PDA

View Full Version : This is long but please read this I need help!


sad wife
Jul 15, 2005, 04:39 PM
Due to my husband's work he is living overseas and I am in the states.We've been living separtly for four months. I went to visit him and right away I could tell something has changed. His sex drive with me has gone down, he claims it is because he is getting older. He is only 28. Then he starts talking about not being physcially attracted to me since I put on wieght after giving him three children. He says he is unhappy that is way he spends a lot of time away from home. He claims he is going out with friends. Then he is trying to prepare me in case we end up getting a divorce in the future. So I started snoping around in his email that he left opened and found one he wrote to a friend saying how his friend can come to his divorce and new wedding and he has met someone new. I confronted him and he claims he was just joking with his friend. Well I didn't buy it, so I snoped on our computer history. I found a letter on his hotmail address he wrote to a girl that he has been having an affair with. The computer history even saved the spell check he did on it. Now he claims that it was a friend that lived with him for two months, who wrote that letter to this girl he was cheating on his wife with while they were in the process of a divorce. I just don't buy it and he won't admit the truth. Is it possible for a computer to save a history from two months ago? That's how long it's been since his friend used my husband computer or did I just catch my husband cheating. He had no problem admitting he was not attracted to me anymore. Why won't he admit he his having an affair? Please someone reply.

sphyncx
Jul 15, 2005, 05:01 PM
I'm only 19... but a huge computer nerd.

Any information that you have sent or received is stored on your computer unless you know what you are doing to dispose of it. However such things as "cookies" and some internet files can be deleted when you want them to via your settings you have on your internet browser. Whether it be 20 days or 1 day. Internet explorer for example can save your information you sent or received for as long as you want... setting it at 0 would mean that it goes forever. As far as information on when you sent something... who you sent it to... what was on it... that's all saved. Why do you think the government takes peoples computers. Even if you delete something... there is a chance it's still on your computer, like I said, unless you know what you are doing.

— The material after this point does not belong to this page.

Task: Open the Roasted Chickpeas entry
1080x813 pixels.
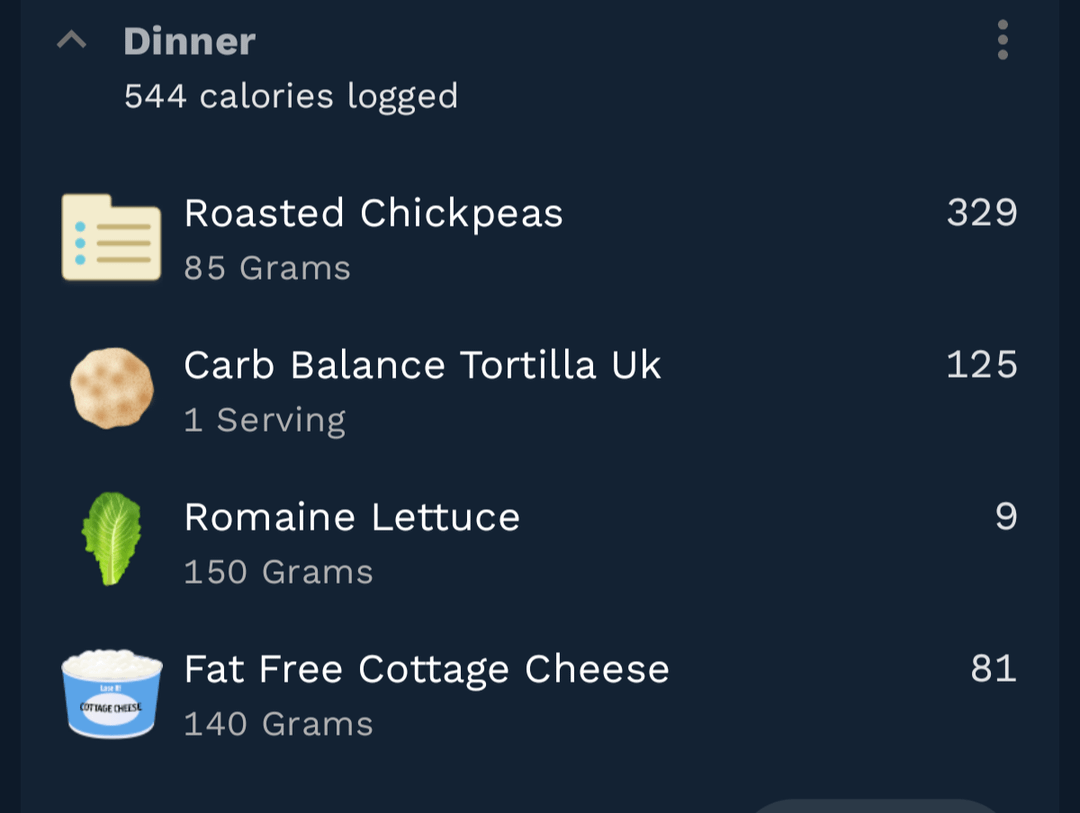Action: pyautogui.click(x=373, y=213)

Don't ask me about relationships... I'm pretty depressed about the one I'm in and trying to understand things to learn in the future. I just wanted to tell you the computer thing. Gl.

Wildcat21
Jul 18, 2005, 08:34 AM
Unfortuntaly while the cat was a way the mouse got play.

Your husband is full of sh--.

I am sorry this happened to you. Going forward, when you have a family, you can't let yourr spouse move away. Anythjng in your power should be dcoen to stay together including not letting him go (unless it's military).

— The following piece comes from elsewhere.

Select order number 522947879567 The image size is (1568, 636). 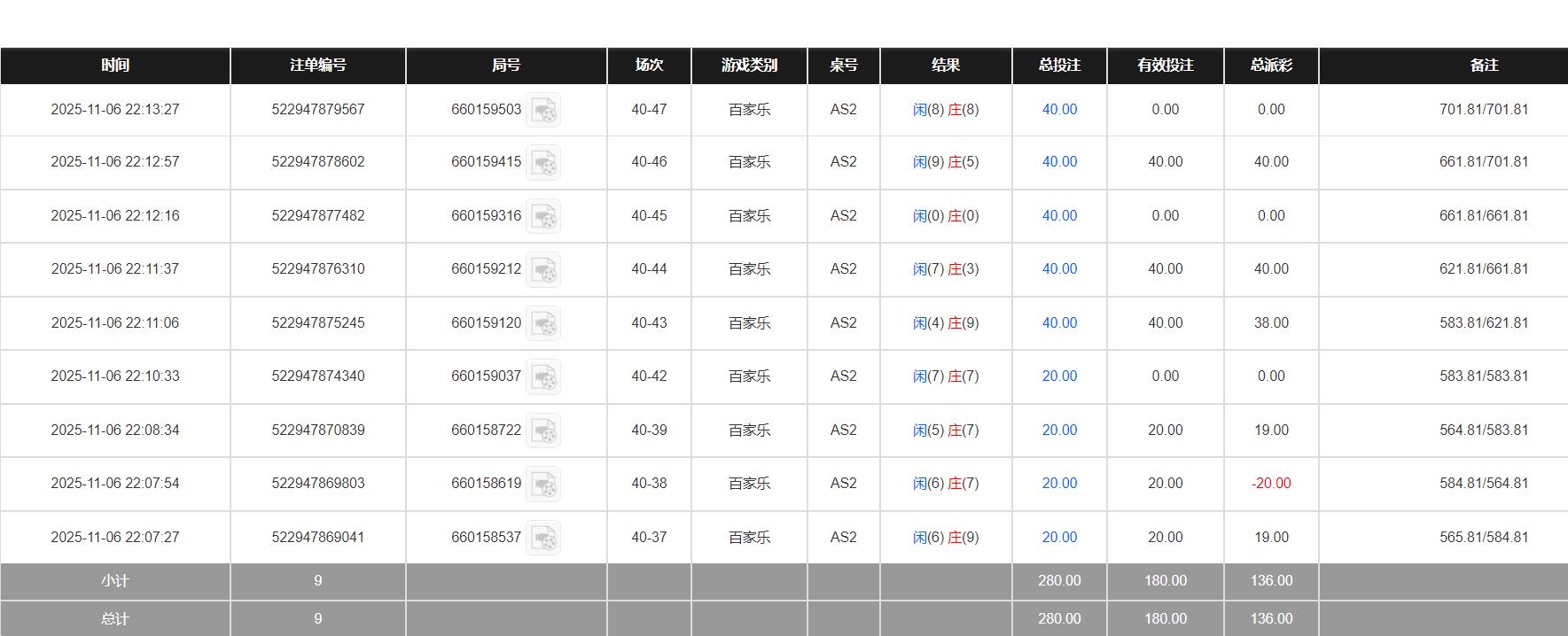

I don't normally say this, but, you're better off with out this louse. He takes a job away from home - he should have done the honorable thing and trusted.

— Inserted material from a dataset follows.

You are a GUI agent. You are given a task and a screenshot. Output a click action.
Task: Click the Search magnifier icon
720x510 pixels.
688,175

28 year old guys sex drives don't go down. Period. End of story.

He is a louse and jerk from what you have told us.

I know this is hard on you, but you are finding out what a louse this guy is.

NeedHondaHelp
Jul 18, 2005, 01:10 PM
Awww, girl. Sorry to hear about your problem. From the replies you've gotten, it looks like the consensus is that he's a cheating, lying jerk. Trust your gut and don't believe him. Have you suggested counselling? If so and he said "nadda", I'd print out that email from his hotmail account and find a lawyer. I work w/ a guy that was in the military and he said that 19 out of 20 of his army buddies cheated on their wives, (which was disheartening because my late father was in the military... ) Now maybe my coworker's case is a rare one, but I doubt it. There is NO WAY a guy at 28 has lost his sex drive. Oh, and before/after you go to a lawyer, go see your doctor and get checked for any diseases this loser may have brought home. And if he's saying he's becoming increasingly less attracted to you because you bore 3 of HIS children, he's more of an as*hole then I thought.

Remember that no company is better than bad company. A good guy is out there and will appreciate you. Good luck to you.

Wildcat21
Jul 18, 2005, 02:48 PM
Tough love - but good sound advice. I know it's not what you wanted to hear.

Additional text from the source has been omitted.